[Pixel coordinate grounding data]
=== Begin Enclosure ===

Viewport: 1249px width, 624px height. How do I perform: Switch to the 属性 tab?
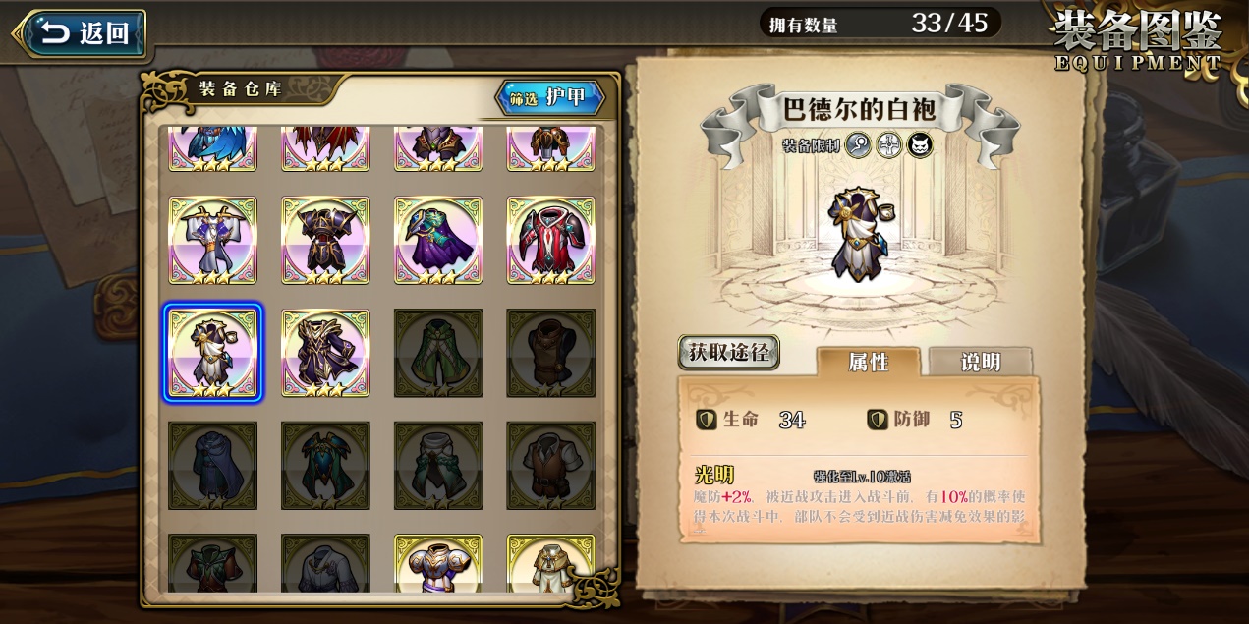[x=869, y=362]

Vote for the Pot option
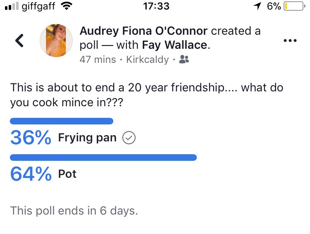click(67, 174)
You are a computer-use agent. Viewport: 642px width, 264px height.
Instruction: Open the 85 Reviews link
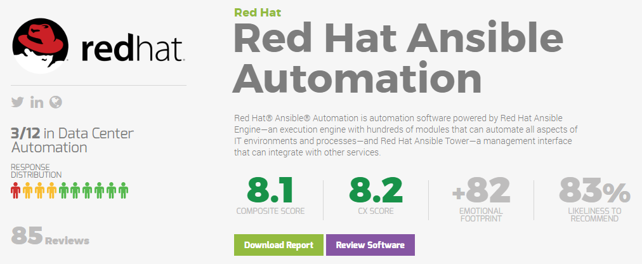click(51, 236)
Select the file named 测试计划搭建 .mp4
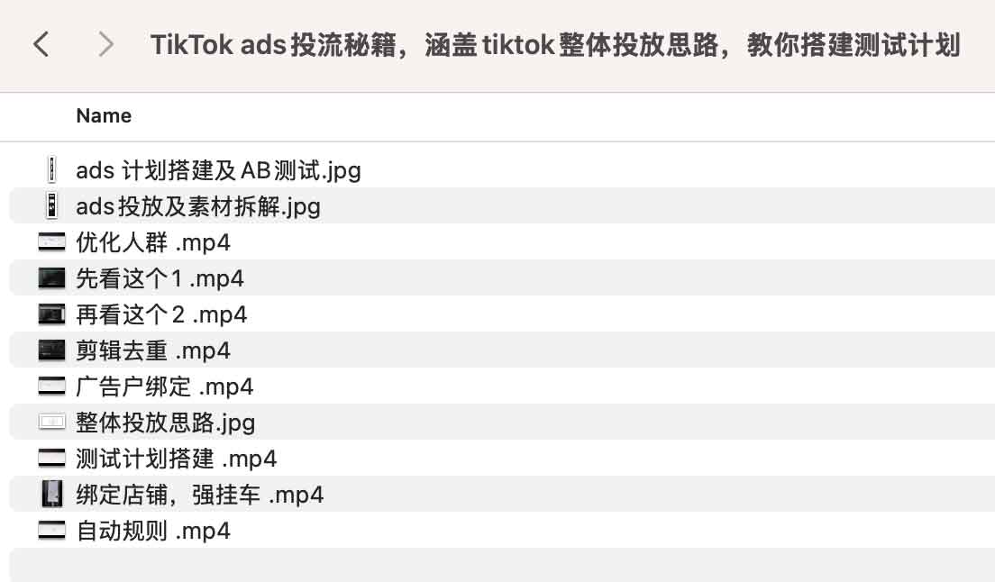 176,459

=== End Enclosure ===

### Exercise details
Keep every word of the lines above unchanged in the copy, and omit the pictures.

### Exercise output
Viewport: 1249px width, 624px height. How do I perform: Switch to the 属性 tab?
[x=869, y=362]

Vote for the Pot option
click(67, 174)
You are a computer-use agent. Viewport: 642px width, 264px height.
Instruction: Open the 85 Reviews link
click(51, 236)
Select the file named 测试计划搭建 .mp4
 176,459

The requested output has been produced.